260.10 (Mar. 11, 2013): p67.
COPYRIGHT 2013 PWxyz, LLC
http://www.publishersweekly.com/
Full Text:
The Vine Basket Josanne La Valley. Clarion, $16.99 (256p) ISBN 978-0-547-84801-3
In this debut novel, La Valley introduces Mehrigul, a 14-year-old Uyghur girl growing up in western China, who
struggles with poverty, an alcoholic father and depressed mother, and government policies that could force her to be
shipped off to work in a factory. Mehrigul's grandfather has shown her how to create cornucopia-style baskets from
grapevines, a departure from the traditional handicrafts of her region, and one of them catches the attention of an
American buyer, who pays extraordinarily well and orders more baskets on a tight (and probably impossible) deadline.
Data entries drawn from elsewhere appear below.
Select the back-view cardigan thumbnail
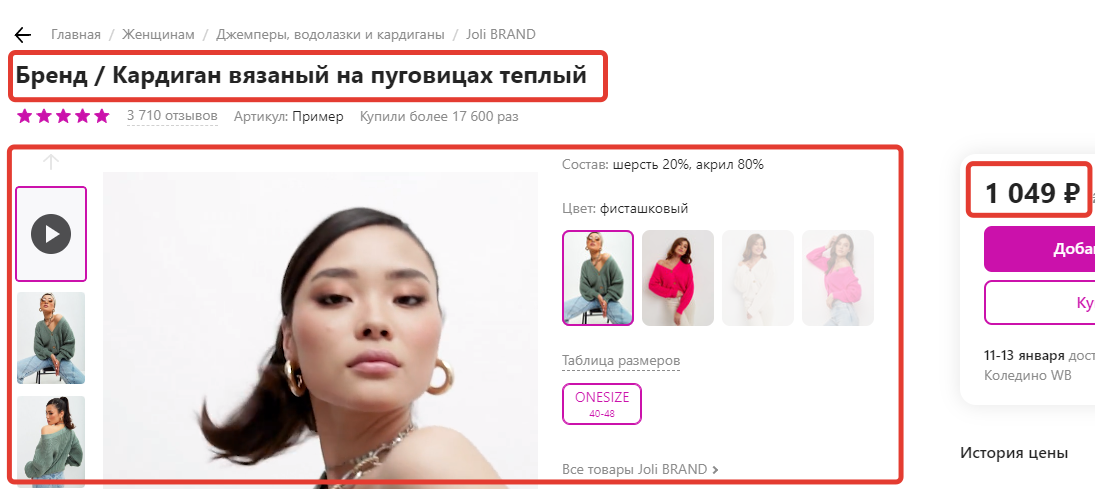 click(x=51, y=441)
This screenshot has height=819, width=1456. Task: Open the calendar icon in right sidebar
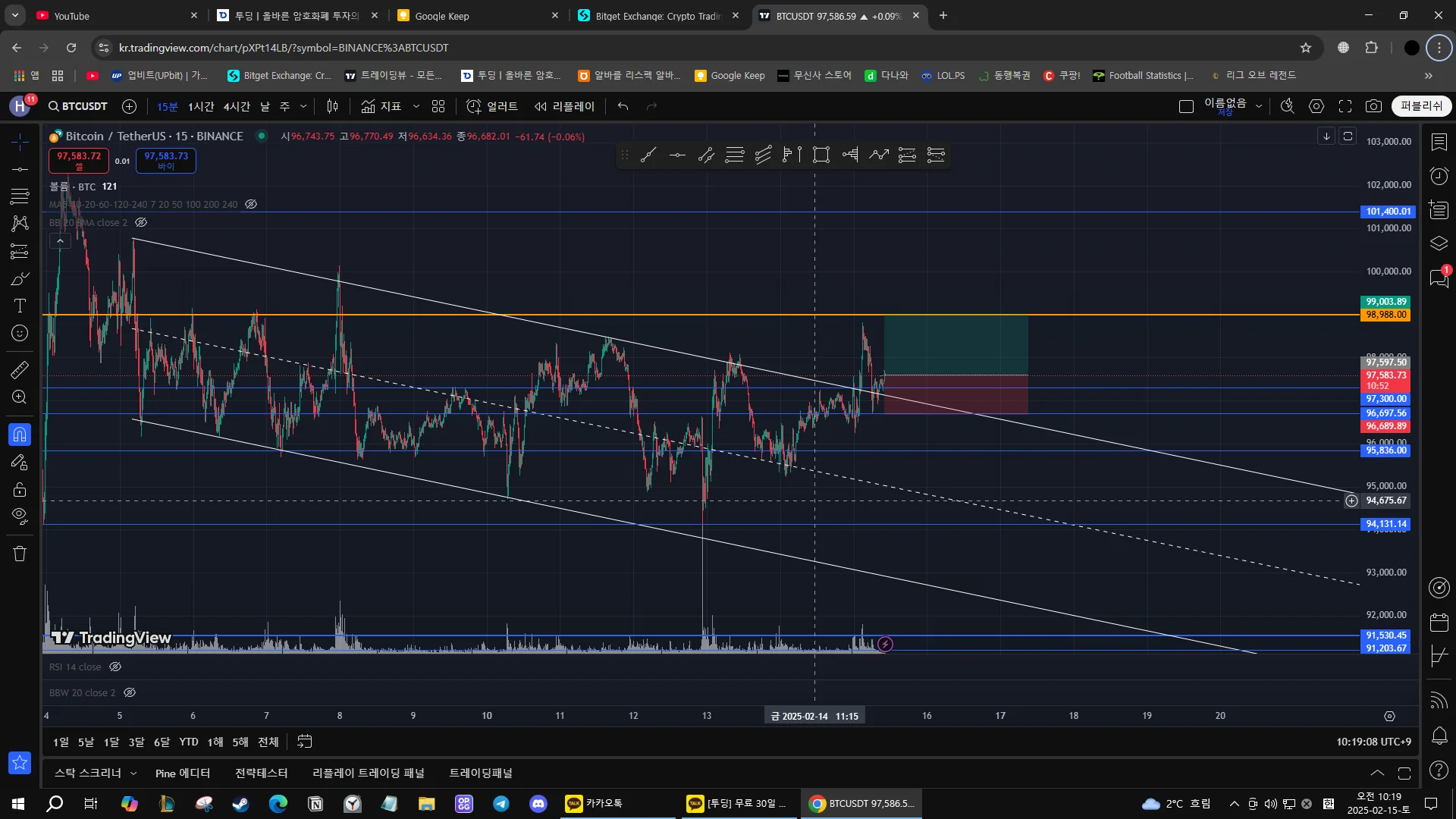pyautogui.click(x=1439, y=623)
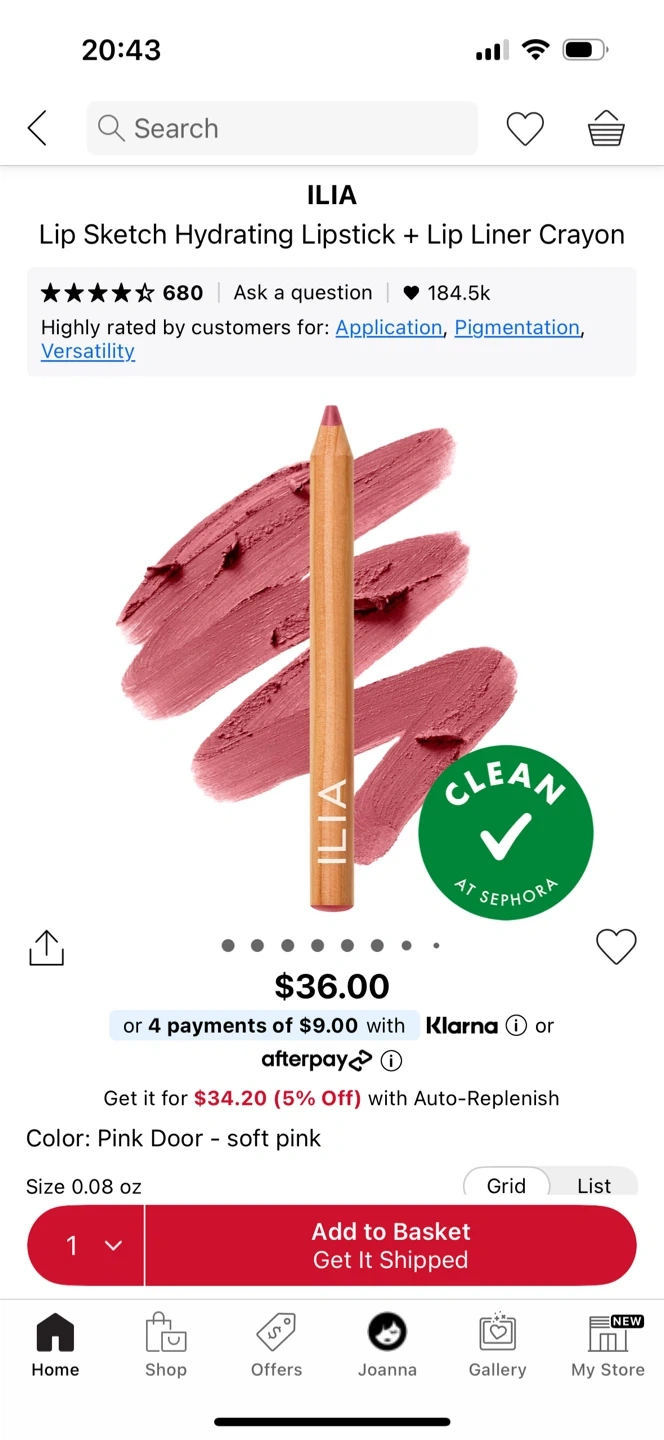This screenshot has height=1440, width=664.
Task: Tap the Search input field
Action: pos(282,128)
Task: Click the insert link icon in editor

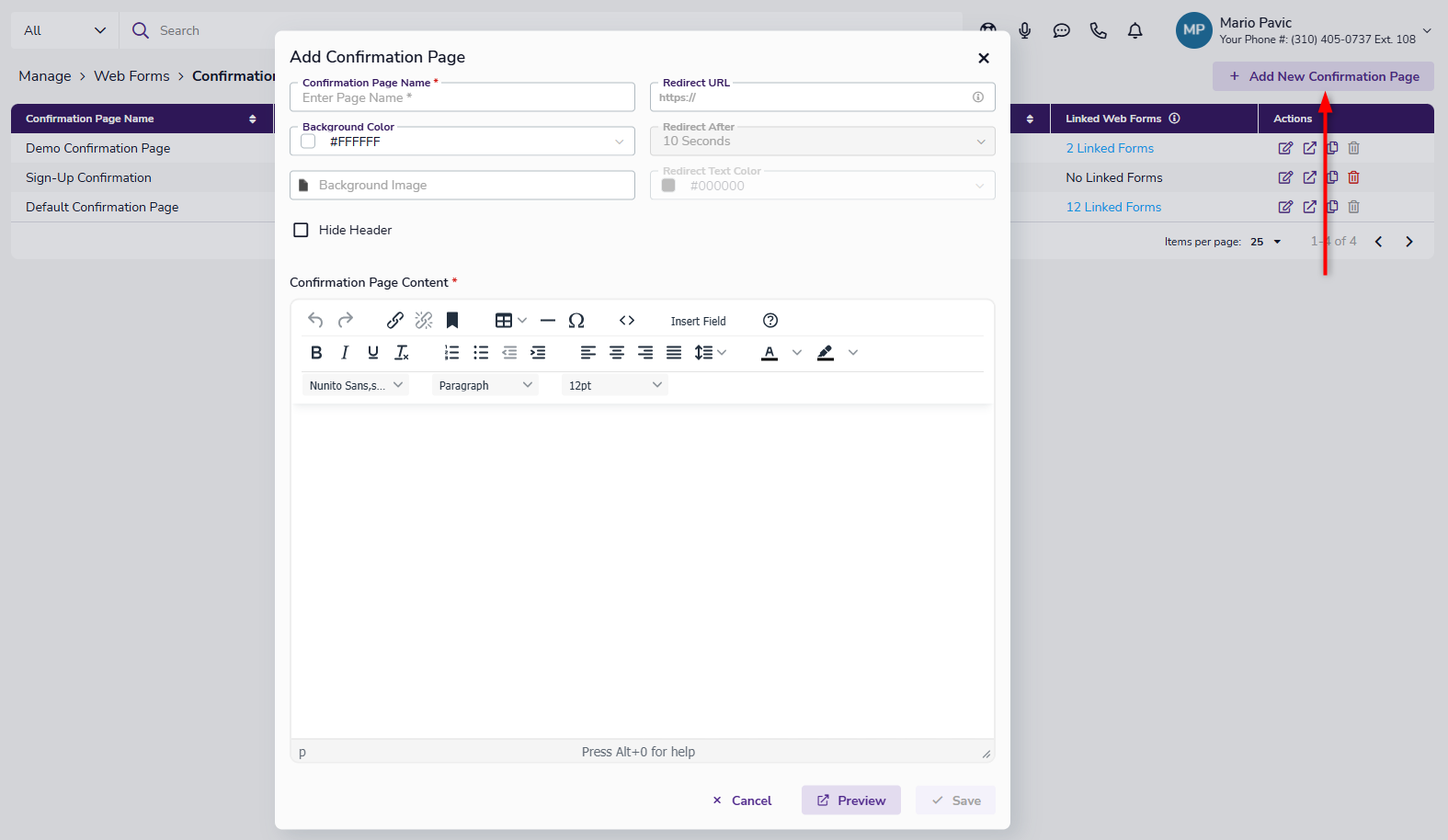Action: pos(394,320)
The use of the grapevines as a metaphor for Uyghur resilience is a bit heavy-handed, but the blossoming of Mehrigul's
artistic abilities and confidence are inspiring. Her loneliness and hopelessness in the face of many obstacles are also
resonant, as is her longing to return to school, despite the pressure and need to help her family financially. For many
readers, this book may be their first introduction to the Uyghur people, and La Valley strongly evokes the culture and
struggles of an ethnic group whose future is less than certain. Ages 9-12. Agent: Marietta Zacker, Nancy Gallt Literary
Agency. (Apr.)
Source Citation (MLA 8
th Edition)
"The Vine Basket." Publishers Weekly, 11 Mar. 2013, p. 67+. General OneFile, go.galegroup.com/ps/i.do?
p=ITOF&sw=w&u=schlager&v=2.1&id=GALE%7CA322564248&it=r&asid=1c97cd0ae285224065335bbc4c8602af.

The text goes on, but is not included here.